+++ SUPPLIED MATERIAL

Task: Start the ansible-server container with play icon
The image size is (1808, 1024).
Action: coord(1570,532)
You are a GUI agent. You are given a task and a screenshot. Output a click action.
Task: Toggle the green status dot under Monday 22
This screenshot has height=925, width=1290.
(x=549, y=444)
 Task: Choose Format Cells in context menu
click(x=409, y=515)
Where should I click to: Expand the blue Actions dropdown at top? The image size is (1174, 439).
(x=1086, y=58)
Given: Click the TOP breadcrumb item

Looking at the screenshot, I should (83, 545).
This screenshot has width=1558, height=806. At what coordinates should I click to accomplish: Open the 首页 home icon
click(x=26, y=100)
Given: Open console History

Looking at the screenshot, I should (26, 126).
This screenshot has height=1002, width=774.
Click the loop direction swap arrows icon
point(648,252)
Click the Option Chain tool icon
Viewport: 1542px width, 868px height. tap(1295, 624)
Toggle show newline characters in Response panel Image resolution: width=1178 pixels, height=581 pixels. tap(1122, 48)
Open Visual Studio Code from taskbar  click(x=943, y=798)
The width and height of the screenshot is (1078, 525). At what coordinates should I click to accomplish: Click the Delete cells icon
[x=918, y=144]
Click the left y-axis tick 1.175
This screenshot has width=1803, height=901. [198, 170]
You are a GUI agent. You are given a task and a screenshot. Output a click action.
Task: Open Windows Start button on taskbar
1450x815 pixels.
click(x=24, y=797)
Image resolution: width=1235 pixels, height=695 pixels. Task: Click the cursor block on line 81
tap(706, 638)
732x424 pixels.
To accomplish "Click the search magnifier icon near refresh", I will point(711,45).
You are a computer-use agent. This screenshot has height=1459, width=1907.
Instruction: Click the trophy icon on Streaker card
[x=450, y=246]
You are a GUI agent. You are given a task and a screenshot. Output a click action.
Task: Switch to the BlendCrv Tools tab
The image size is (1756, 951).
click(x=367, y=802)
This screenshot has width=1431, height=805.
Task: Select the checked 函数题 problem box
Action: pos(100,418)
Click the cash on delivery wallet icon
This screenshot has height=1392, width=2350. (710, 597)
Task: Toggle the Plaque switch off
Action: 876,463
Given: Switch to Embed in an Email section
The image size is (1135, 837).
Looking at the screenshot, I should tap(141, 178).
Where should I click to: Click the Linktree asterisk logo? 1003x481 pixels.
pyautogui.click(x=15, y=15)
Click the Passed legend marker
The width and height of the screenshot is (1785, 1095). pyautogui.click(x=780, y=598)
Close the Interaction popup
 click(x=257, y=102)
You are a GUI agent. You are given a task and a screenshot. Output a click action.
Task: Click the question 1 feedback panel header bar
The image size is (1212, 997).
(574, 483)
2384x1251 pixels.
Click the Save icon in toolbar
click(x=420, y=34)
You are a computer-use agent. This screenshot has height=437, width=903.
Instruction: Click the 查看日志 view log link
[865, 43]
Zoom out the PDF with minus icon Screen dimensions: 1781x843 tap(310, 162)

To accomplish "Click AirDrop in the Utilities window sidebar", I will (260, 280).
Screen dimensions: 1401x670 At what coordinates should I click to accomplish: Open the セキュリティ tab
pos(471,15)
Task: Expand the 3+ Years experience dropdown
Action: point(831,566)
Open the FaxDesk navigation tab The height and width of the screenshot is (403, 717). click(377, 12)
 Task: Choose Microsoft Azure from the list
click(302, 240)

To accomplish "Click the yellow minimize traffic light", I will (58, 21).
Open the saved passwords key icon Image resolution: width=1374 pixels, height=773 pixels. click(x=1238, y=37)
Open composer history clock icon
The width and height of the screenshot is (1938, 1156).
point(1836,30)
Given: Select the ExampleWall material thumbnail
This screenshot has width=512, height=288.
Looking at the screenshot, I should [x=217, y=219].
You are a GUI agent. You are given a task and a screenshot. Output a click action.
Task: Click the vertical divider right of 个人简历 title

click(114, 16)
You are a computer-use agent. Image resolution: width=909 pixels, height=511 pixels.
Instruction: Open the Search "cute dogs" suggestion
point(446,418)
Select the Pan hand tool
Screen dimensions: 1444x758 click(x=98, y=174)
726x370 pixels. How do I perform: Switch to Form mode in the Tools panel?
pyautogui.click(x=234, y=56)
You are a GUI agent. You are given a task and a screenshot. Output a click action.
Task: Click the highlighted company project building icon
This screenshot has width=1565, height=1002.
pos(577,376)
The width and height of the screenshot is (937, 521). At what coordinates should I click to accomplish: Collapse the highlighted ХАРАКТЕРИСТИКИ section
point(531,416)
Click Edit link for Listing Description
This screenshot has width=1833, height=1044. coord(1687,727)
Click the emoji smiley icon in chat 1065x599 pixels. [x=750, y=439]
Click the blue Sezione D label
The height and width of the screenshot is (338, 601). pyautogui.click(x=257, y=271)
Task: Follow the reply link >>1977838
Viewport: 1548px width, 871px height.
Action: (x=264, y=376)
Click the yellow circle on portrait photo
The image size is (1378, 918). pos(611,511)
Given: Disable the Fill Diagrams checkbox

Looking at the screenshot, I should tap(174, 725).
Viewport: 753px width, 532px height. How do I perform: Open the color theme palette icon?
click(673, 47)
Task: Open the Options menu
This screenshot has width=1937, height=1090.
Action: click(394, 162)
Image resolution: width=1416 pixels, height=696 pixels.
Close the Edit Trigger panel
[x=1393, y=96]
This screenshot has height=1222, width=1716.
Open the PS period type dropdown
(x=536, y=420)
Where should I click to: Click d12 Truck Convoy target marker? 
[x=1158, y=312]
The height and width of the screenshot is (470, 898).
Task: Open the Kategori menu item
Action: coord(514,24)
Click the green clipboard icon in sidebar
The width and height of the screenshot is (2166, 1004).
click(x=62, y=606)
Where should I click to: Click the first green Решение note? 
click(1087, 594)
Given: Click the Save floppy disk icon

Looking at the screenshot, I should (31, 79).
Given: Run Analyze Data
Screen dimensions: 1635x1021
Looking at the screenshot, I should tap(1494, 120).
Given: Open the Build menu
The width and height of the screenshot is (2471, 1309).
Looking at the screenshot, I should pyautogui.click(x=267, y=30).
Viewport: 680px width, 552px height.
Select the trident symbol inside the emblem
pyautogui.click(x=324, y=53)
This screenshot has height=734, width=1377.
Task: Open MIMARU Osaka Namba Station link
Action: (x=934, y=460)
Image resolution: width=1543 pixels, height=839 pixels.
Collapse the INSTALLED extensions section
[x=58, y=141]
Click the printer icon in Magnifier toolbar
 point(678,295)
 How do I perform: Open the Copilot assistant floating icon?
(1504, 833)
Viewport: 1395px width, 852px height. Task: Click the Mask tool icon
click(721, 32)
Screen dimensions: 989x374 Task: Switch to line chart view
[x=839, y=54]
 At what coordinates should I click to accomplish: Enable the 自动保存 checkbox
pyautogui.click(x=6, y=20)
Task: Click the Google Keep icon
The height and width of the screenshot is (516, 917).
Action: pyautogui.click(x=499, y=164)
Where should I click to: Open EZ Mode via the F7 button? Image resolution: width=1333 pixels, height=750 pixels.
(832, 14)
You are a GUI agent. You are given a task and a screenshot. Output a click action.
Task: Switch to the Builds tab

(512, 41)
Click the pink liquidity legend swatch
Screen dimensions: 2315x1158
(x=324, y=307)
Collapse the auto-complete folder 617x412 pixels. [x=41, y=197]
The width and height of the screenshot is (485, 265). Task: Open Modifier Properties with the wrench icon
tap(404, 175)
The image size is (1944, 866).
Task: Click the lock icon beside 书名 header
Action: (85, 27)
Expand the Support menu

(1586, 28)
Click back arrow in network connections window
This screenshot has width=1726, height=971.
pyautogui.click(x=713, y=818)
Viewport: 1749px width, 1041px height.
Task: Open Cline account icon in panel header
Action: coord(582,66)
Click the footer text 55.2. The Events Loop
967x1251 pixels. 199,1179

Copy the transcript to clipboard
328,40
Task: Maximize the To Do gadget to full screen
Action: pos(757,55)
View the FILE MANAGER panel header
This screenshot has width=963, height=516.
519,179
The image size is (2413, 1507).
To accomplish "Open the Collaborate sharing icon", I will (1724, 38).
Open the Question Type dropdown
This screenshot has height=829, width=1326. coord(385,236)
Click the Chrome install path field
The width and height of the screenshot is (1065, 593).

++++++

Copy out every line from the records that has the word "will".

To accomplish "Click the search magnifier icon near refresh", I will point(711,45).
To accomplish "Click AirDrop in the Utilities window sidebar", I will (260, 280).
To accomplish "Click the yellow minimize traffic light", I will (58, 21).
To accomplish "Open the Collaborate sharing icon", I will (1724, 38).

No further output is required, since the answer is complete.